Fig. 5.

High precision correlation applied to the location of adenovirus particles in vitrified cells. (A) Fluorescent cryo microscopy image of plunge-frozen U2OS cells infected with green fluorescent Ad5-488 viruses. Merged fluorescent image after channel alignment using TetraSpeck microsphere fluorescence. Upper row of insets shows magnified images of the RGB channels and merge for the Ad5-488 virus marked by the red square. The lower row of insets shows magnified images of TetraSpeck number 3 illustrating the alignment accuracy (σ^A=11.8 nm) across the three FM channels. The Ad5-488 signal marked by the red square (σ^E=75 nm) in the region of interest (ROI) was targeted for cryoET. (B) Medium magnification cryoEM projection image of the ROI shown in (A).

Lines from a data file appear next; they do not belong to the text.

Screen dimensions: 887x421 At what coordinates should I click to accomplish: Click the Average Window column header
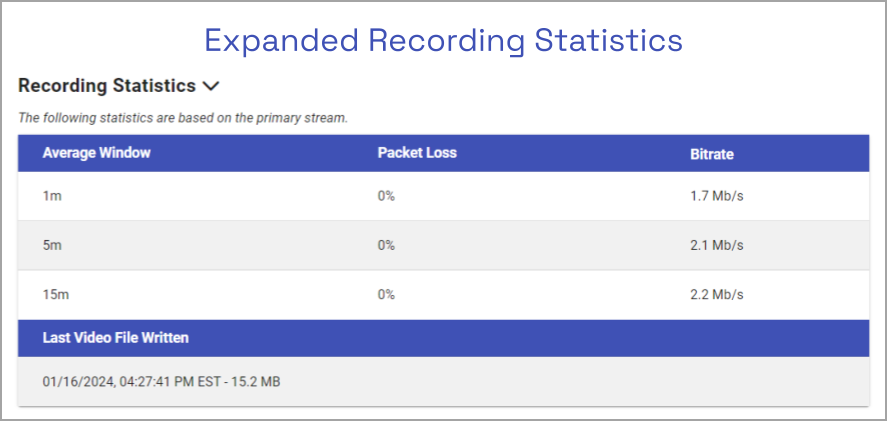pyautogui.click(x=96, y=153)
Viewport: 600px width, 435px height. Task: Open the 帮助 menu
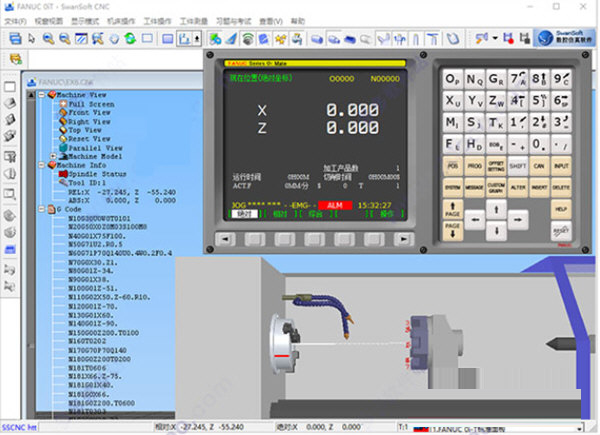(x=299, y=20)
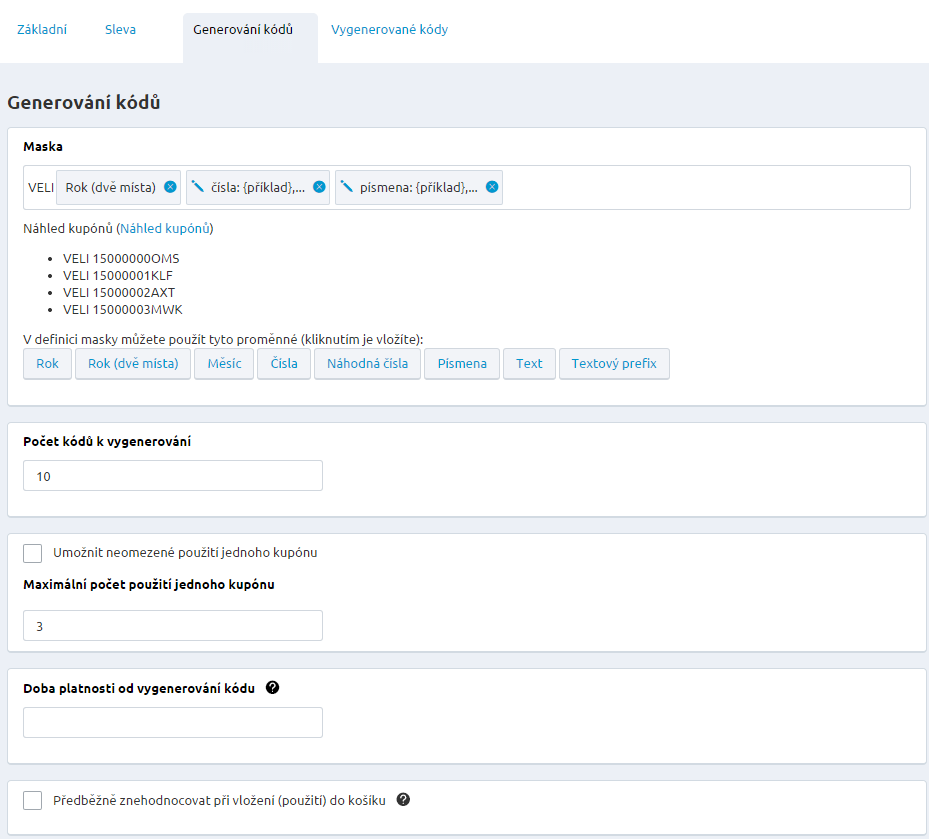Click the 'Náhled kupónů' link
Image resolution: width=929 pixels, height=839 pixels.
(165, 229)
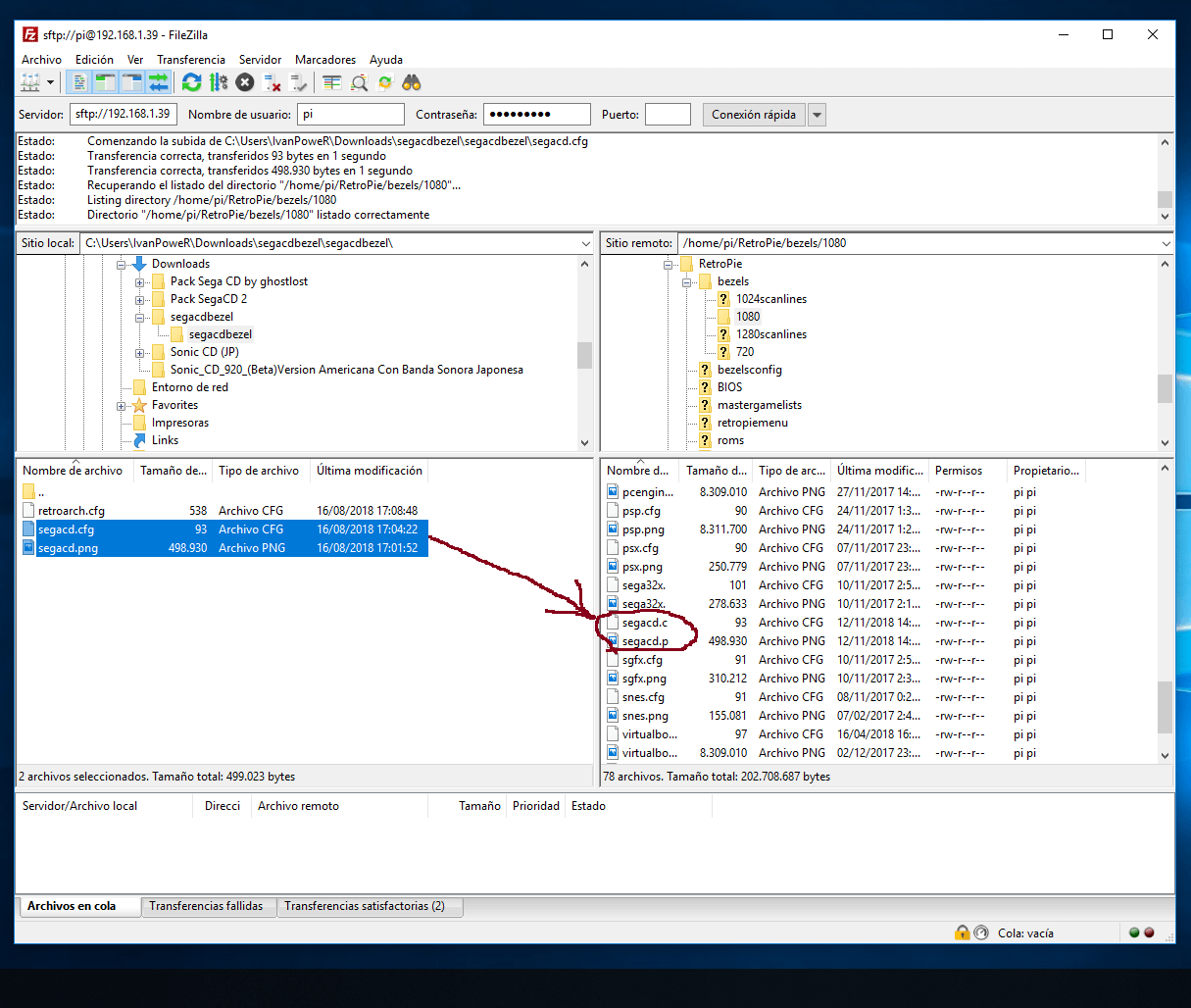Click the Conexión rápida button

(x=753, y=115)
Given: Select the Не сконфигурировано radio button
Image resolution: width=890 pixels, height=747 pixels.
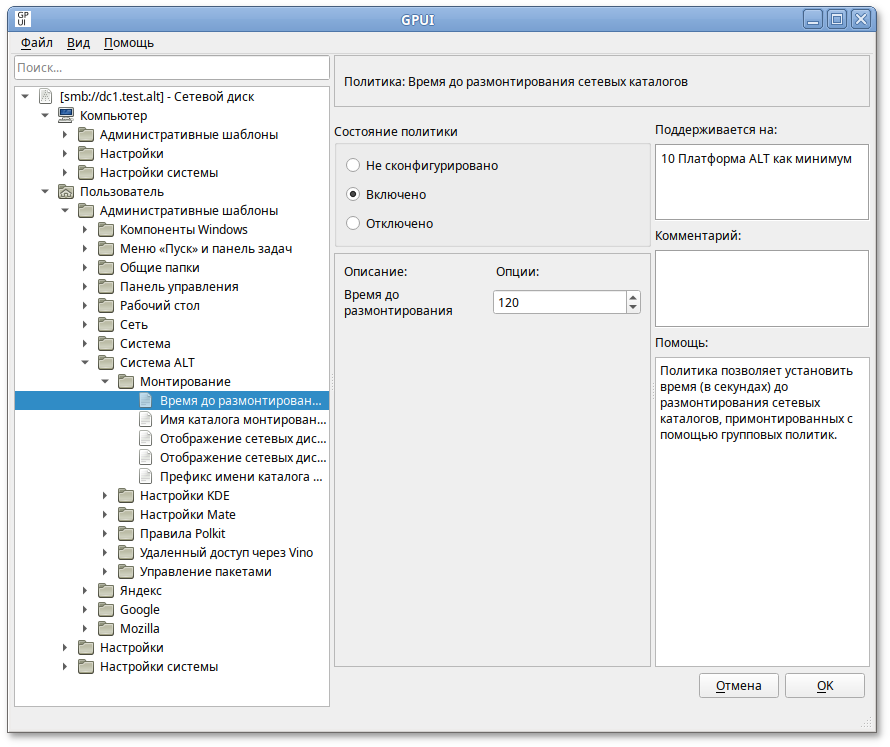Looking at the screenshot, I should 353,165.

The correlation between (A) and (B) was performed using the FluoSpheres numbered 4, 5 and 6 (σ^C=43.9 nm) as reference points. The subarea selected for tomography is indicated by the red square. (C) Computational slice through tomogram for the subarea indicated in (B) shows an adenovirus particle in an endosome, surrounded by actin filaments. The overall correlation error (σ^T=87.5 nm) is plotted as radius of the red dashed circle centred on the calculated coordinates of the targeted Ad5-488 signal. Scale Bars: (A, B) 1 μm; (C) 100 nm. (For interpretation of the references to color in this figure legend, the reader is referred to the web version of this article).